As part of an ongoing effort, senior officials from the Depts. of Justice and Health and Human Services on June 24 announced criminal charges against 53 individuals -- including doctors, beneficiaries, and health care company owners and employees -- for allegedly scheming to submit a total of more than $50 million in false Medicare claims in the Detroit area.

The indictments, filed in U.S. District Court for the Eastern District of Michigan, come after a May 20 announcement by the two departments of an expansion of a joint task force-- dubbed the Health Care Fraud Prevention and Enforcement Action Team, or HEAT -- into Detroit and other areas. Programs were already under way in south Florida and Los Angeles. The Medicare Fraud Strike Forces target suspected fraudulent activities by partnering with federal, state and local law enforcement agencies in particular geographic areas suspected as hotbeds of such criminal activity.

So far, most of the fraud targeted has been in the area of infusion therapy and durable medical equipment, but some physicians have been accused of participating in the crimes. The latest indictments -- which name at least four physicians -- centered on infusion therapy, as well as physical and occupational therapy services provided in several clinics.

While the government appears to be focusing on the more egregious cases, these latest efforts indicate enforcement officials plan to cast the net wide, said Brian D. Roark, a Medicare fraud expert and partner with Bass, Berry & Sims in Nashville, Tenn.

"Clearly one of most pressing issues in the health care reform debate is ... reining in unnecessary costs, and at the top of everyone's list of unnecessary costs is fraud of the sort alleged here," he said. "We can see these indictments as further proof [the government] intends to focus on all participants in fraud, whether it's the corporation, the physician or even the patients."

Roark also noted that the cases display the range of prosecutorial tools the government has at its disposal. The indictments -- which involve no admissions of wrongdoing by any defendants -- accuse the various parties of a range of offenses, from conspiracy, to criminal false claims, to violations of federal anti-kickback statutes.

Attorney General Eric H. Holder Jr. said in a statement that the vast majority of doctors, patients and medical companies do the right thing. "To those who work diligently and ethically to provide medical care through the Medicare program, we will work with you to root out the few who corrupt the system and taint the good reputations of health professionals."

A targeted approach

To guide its operations, the government increasingly is relying on Medicare data analysis to detect not just fraudulent billing but also quality lapses, said Andrew L. Hurst, an attorney specializing in false claims litigation and a partner with Reed Smith LLP in Washington, D.C. For example, the June 24 legal actions focused on services that were suspected to be medically unnecessary, or not provided at all.

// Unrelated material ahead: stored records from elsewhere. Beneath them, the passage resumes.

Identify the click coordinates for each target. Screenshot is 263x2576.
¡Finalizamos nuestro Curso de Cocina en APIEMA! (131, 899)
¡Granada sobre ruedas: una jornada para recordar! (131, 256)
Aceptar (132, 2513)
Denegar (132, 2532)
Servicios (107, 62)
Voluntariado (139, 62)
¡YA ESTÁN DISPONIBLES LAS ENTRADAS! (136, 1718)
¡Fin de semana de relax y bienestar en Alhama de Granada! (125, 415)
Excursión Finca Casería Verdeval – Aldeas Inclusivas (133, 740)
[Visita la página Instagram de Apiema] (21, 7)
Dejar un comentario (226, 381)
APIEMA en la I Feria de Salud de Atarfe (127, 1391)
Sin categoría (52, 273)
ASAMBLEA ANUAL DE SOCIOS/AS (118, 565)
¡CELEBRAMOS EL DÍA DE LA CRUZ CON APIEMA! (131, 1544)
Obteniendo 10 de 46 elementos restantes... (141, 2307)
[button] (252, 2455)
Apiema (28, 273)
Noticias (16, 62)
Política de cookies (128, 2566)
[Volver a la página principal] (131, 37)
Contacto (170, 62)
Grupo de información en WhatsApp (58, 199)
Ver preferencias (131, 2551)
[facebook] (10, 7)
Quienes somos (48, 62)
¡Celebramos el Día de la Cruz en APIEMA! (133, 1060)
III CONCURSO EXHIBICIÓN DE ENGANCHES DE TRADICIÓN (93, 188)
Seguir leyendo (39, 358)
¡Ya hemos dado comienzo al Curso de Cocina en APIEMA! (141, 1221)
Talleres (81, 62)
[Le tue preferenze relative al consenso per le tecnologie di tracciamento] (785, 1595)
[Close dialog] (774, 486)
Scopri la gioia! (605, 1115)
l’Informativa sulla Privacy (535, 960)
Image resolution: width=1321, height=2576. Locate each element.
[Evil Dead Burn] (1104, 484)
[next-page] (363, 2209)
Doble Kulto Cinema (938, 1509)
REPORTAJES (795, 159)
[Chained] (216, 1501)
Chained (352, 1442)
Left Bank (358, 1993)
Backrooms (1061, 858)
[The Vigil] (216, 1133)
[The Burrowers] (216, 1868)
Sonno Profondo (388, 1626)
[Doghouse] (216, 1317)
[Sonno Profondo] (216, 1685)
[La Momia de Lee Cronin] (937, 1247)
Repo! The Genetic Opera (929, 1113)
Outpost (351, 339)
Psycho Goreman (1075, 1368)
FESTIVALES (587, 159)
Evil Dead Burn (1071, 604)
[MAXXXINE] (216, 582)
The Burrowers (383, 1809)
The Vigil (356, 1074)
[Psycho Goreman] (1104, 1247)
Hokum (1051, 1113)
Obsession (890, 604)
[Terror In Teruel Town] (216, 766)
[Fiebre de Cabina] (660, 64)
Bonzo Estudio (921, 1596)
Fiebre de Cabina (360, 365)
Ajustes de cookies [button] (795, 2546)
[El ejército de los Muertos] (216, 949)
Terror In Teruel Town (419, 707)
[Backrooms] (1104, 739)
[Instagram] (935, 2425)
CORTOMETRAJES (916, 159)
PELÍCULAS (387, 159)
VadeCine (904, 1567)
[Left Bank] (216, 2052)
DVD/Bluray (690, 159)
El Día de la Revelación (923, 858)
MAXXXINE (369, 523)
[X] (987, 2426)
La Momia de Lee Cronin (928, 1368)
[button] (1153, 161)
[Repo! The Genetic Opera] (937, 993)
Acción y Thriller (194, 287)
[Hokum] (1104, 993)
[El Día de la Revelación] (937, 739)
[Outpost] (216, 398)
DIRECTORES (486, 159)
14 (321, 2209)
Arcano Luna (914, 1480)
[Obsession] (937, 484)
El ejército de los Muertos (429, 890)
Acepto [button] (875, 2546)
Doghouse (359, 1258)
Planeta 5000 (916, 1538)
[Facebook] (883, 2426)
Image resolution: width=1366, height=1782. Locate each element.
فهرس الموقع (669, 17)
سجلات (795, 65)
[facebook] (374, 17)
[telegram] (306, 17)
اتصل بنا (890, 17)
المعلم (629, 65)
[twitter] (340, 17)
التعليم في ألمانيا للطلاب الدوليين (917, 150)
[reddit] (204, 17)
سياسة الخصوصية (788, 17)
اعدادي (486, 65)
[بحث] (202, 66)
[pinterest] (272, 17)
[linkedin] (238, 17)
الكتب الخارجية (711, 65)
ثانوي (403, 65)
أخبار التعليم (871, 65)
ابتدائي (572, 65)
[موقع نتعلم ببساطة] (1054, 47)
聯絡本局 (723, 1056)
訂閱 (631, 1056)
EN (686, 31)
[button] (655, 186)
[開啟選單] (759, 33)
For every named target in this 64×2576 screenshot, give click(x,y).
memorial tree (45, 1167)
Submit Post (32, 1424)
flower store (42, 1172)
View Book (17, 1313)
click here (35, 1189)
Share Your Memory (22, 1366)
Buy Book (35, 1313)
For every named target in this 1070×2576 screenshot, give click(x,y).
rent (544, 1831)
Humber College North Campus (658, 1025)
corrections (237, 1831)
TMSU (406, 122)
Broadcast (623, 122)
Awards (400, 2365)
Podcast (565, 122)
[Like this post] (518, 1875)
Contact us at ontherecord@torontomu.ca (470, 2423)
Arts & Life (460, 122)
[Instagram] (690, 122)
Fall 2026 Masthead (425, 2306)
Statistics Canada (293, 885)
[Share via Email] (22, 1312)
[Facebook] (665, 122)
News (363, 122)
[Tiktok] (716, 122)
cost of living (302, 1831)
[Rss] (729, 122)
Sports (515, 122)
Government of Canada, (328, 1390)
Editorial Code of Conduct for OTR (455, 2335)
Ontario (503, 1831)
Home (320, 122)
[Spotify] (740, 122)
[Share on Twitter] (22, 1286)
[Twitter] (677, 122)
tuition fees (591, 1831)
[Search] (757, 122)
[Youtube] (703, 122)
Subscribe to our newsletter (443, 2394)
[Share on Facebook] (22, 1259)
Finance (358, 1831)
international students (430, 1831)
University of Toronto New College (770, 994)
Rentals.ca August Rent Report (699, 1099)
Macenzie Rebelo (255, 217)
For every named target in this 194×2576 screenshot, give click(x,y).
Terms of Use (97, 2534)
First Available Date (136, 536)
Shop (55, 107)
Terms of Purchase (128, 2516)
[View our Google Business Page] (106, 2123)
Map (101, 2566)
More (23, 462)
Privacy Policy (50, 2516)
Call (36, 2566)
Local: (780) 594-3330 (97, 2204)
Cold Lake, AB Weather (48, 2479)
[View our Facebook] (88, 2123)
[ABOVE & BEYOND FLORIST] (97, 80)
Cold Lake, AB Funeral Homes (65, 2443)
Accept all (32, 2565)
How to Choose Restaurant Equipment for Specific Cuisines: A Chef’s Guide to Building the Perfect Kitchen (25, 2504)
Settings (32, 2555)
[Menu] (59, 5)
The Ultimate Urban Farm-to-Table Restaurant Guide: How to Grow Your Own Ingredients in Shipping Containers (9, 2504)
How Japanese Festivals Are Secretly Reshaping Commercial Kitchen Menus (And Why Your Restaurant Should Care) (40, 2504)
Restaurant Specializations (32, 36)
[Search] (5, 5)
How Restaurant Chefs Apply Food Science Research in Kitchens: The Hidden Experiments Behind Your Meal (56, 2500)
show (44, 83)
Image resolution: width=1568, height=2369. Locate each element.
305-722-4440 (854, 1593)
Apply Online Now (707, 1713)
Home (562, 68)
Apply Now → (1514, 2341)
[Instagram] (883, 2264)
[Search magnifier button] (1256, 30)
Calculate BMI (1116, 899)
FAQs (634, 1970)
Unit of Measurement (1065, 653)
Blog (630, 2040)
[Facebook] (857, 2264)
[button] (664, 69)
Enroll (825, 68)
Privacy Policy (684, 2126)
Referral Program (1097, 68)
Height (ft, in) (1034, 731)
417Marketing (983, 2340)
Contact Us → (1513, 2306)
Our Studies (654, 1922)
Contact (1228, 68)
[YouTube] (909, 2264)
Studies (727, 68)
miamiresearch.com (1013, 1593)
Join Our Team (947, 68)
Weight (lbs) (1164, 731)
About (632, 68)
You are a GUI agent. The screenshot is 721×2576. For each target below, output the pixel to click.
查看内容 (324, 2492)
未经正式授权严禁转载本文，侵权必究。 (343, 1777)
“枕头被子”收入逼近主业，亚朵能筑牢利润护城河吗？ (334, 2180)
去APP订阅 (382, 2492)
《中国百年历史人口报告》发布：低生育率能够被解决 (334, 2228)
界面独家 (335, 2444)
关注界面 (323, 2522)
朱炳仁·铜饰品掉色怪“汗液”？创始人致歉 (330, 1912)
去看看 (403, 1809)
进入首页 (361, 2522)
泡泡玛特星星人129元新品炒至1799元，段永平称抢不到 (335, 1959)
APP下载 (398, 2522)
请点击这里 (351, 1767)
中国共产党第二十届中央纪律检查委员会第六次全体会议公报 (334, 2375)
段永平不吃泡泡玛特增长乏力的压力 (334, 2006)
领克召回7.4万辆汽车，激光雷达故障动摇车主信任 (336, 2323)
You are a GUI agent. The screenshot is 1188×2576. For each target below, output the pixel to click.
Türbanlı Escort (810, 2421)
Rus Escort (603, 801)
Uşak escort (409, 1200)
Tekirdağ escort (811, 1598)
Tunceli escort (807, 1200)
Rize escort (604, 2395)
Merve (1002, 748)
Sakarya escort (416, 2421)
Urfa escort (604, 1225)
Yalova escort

The added danger to law-abiding physicians, Hurst said, is that unintentional mistakes or legitimate, high-volume services could more often come up on the government's radar.

"The government is sharing resources and knowledge, and now they have enough resources to start looking at things they would never have looked at before," he said. "Meticulous record-keeping is going to be particularly important because this increased scrutiny shows [federal officials] are not just looking at your coding. They are looking deep down into your medical records."

Although the government's prior efforts tended to focus on large entities, the latest indictments involve ancillary services often found in smaller physician practices, noted Los Angeles area health care attorney Wayne J. Miller.

"These investigations are going to start with a computer kicking out weird billing patterns, and it doesn't matter if you are big or small," said Miller, a partner with the Compliance Law Group PLC, which specializes in health care regulatory compliance.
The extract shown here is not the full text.